[Dataset excerpts]

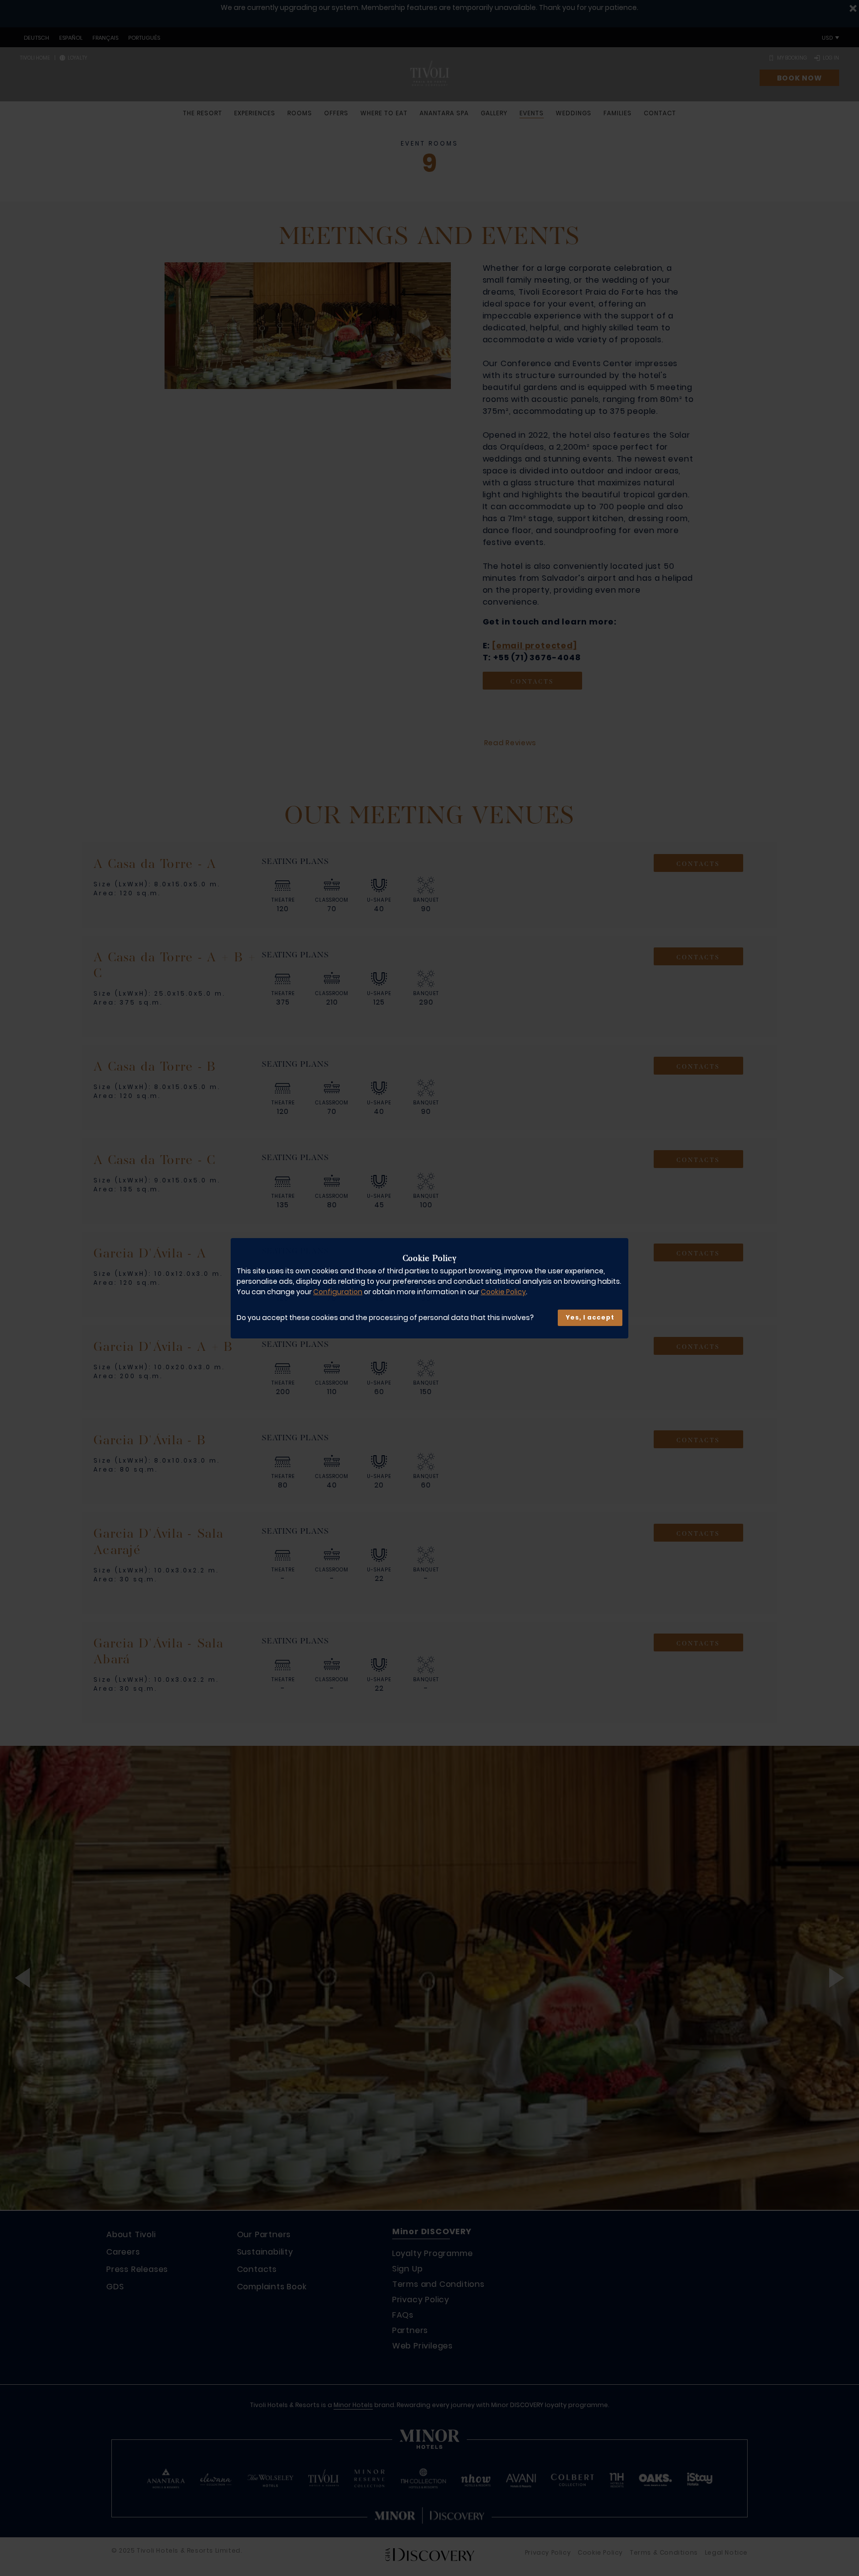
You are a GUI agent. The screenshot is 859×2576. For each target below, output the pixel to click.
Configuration (337, 1292)
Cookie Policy (503, 1292)
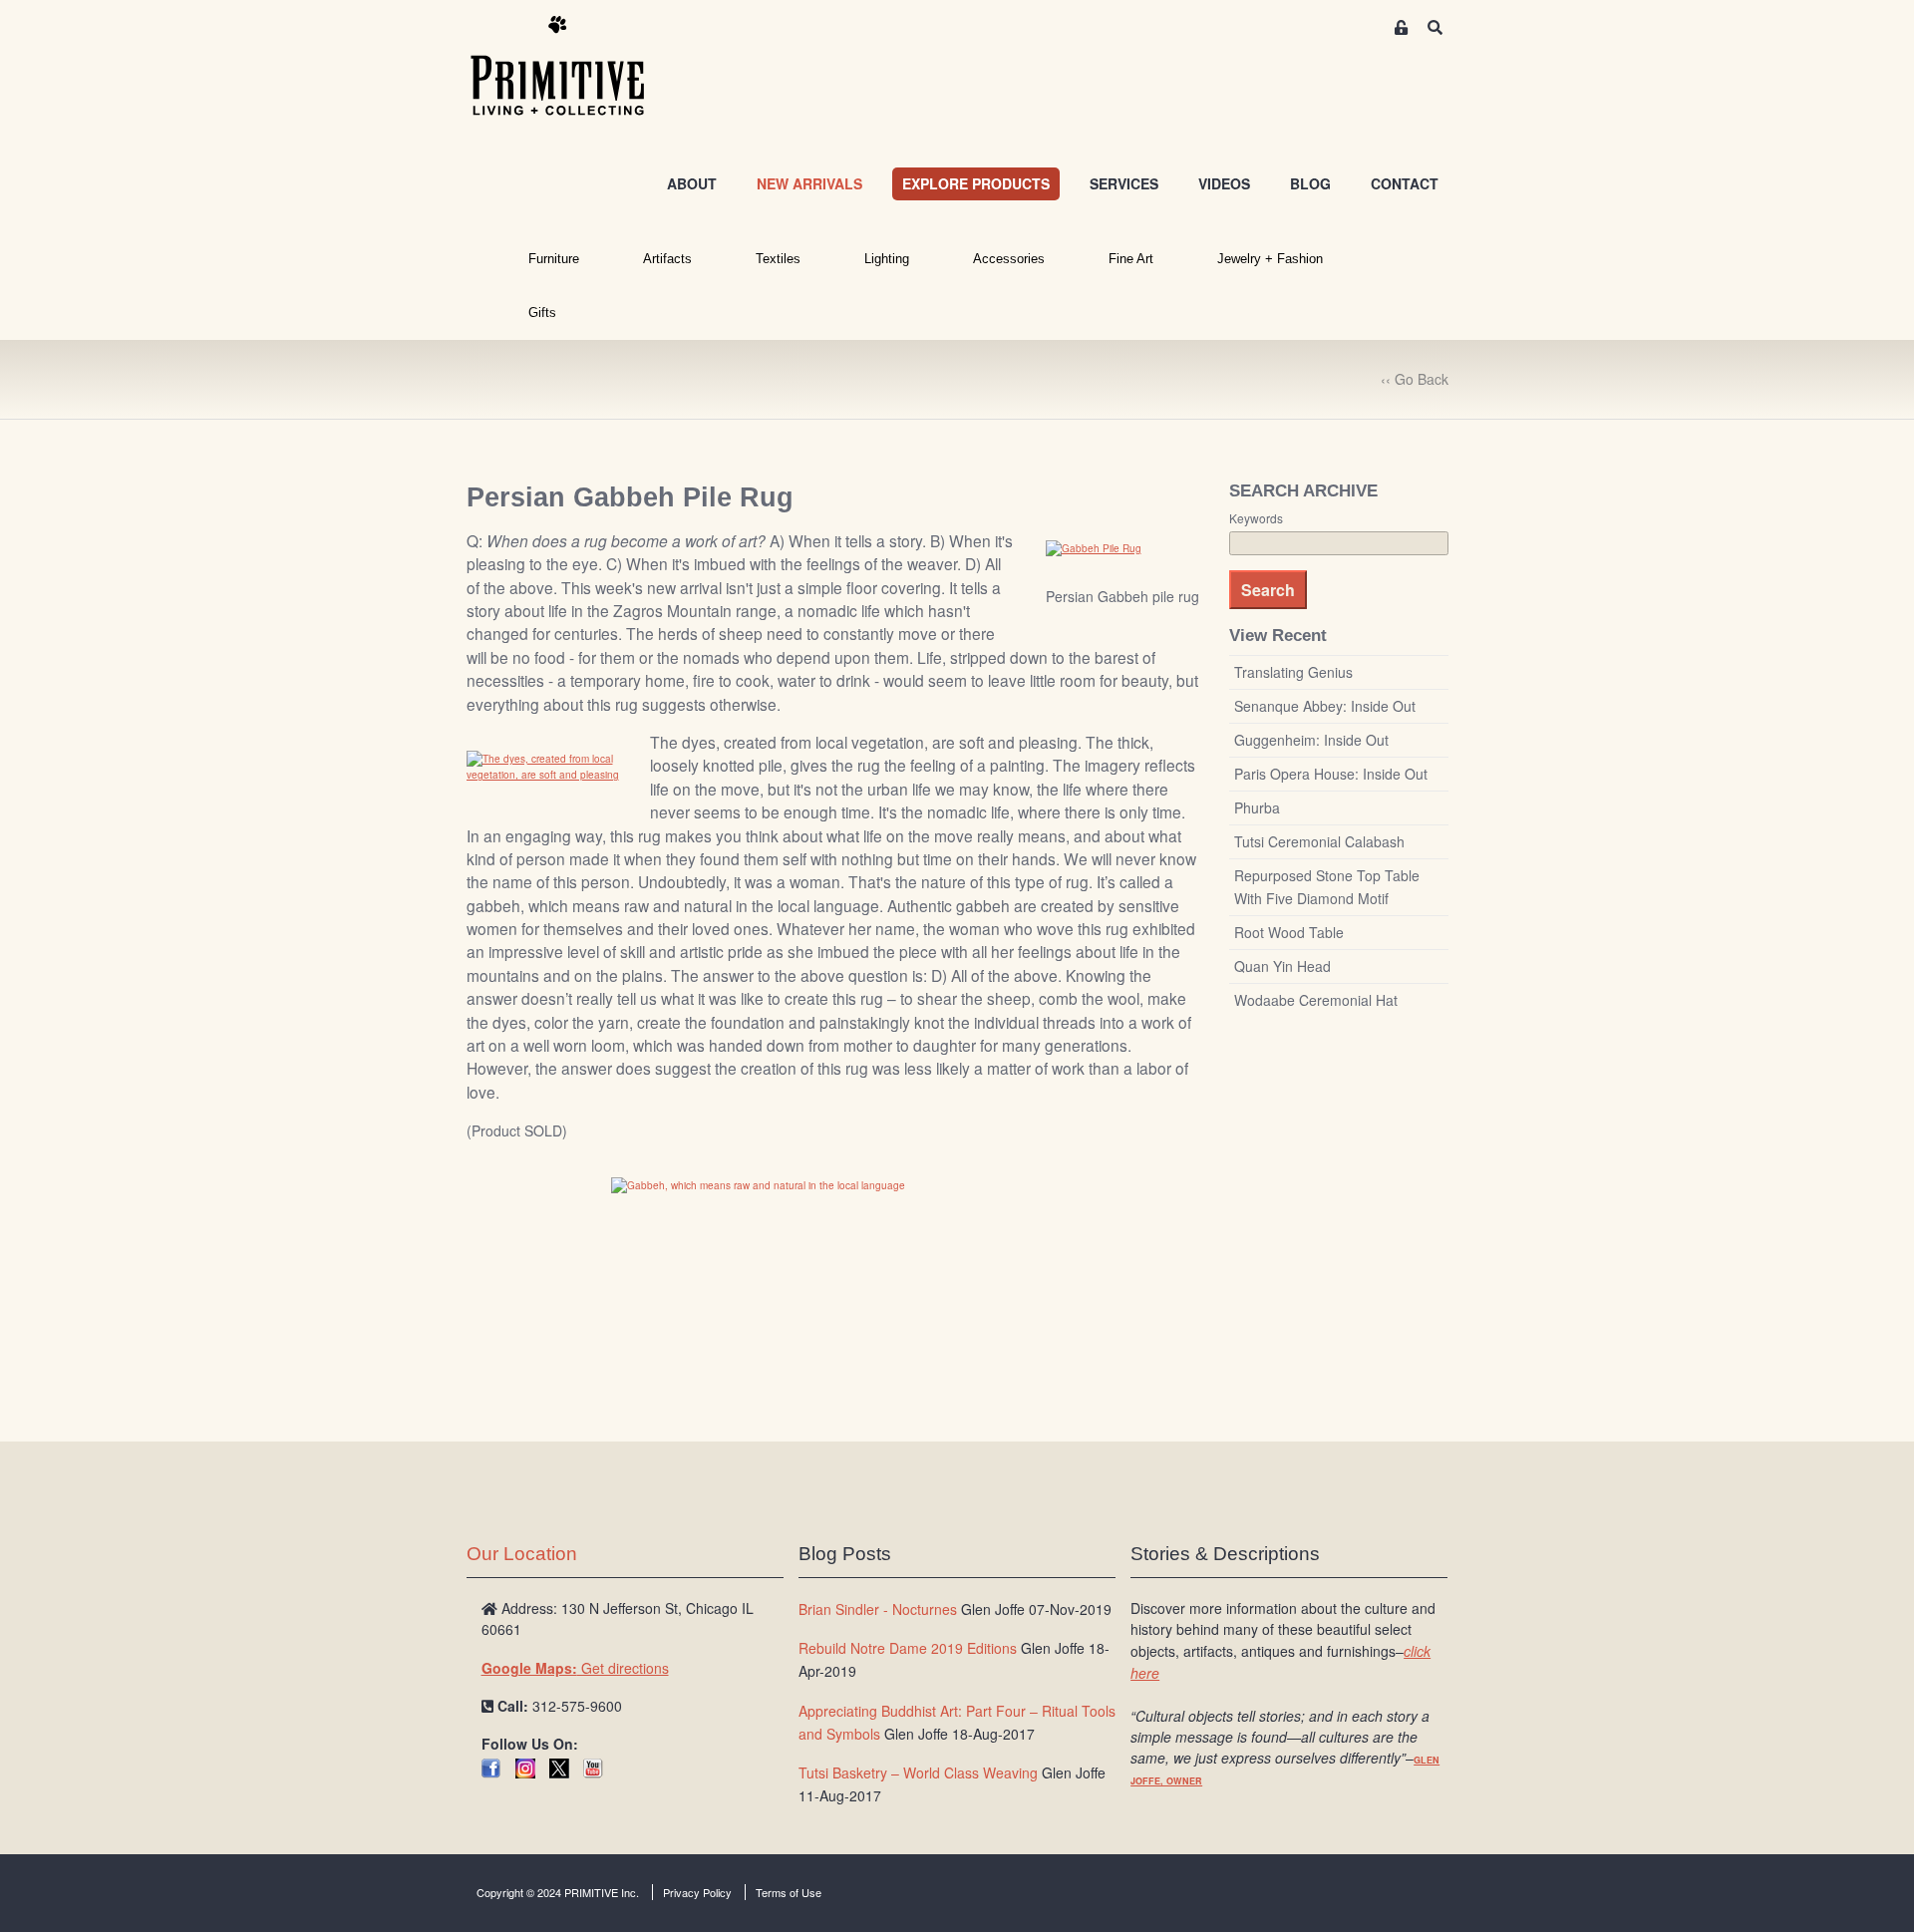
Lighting (886, 258)
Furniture (553, 258)
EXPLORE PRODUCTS (976, 183)
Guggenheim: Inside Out (1311, 740)
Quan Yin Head (1282, 966)
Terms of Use (788, 1892)
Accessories (1009, 258)
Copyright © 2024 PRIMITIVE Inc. (558, 1892)
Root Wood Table (1289, 932)
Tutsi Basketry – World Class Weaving (918, 1772)
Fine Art (1131, 258)
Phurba (1257, 807)
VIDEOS (1224, 183)
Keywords (1256, 518)
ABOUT (692, 183)
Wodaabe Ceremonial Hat (1316, 1000)
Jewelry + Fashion (1270, 258)
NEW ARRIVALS (809, 183)
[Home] (572, 67)
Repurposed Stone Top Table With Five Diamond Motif (1327, 886)
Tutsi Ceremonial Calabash (1319, 841)
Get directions (575, 1668)
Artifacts (667, 258)
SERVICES (1124, 183)
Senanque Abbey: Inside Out (1325, 706)
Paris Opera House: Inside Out (1331, 774)
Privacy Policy (697, 1892)
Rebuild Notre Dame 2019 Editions (907, 1648)
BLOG (1310, 183)
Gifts (542, 312)
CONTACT (1404, 183)
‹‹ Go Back (1414, 379)
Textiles (778, 258)
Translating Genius (1293, 672)
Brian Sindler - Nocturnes (877, 1609)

> [WHAT YOU ARE ASKED TO DO]:
Scan the records above for the string "Table", and copy every line where it turns up.

> [RESULT OF THIS TASK]:
Root Wood Table (1289, 932)
Repurposed Stone Top Table With Five Diamond Motif (1327, 886)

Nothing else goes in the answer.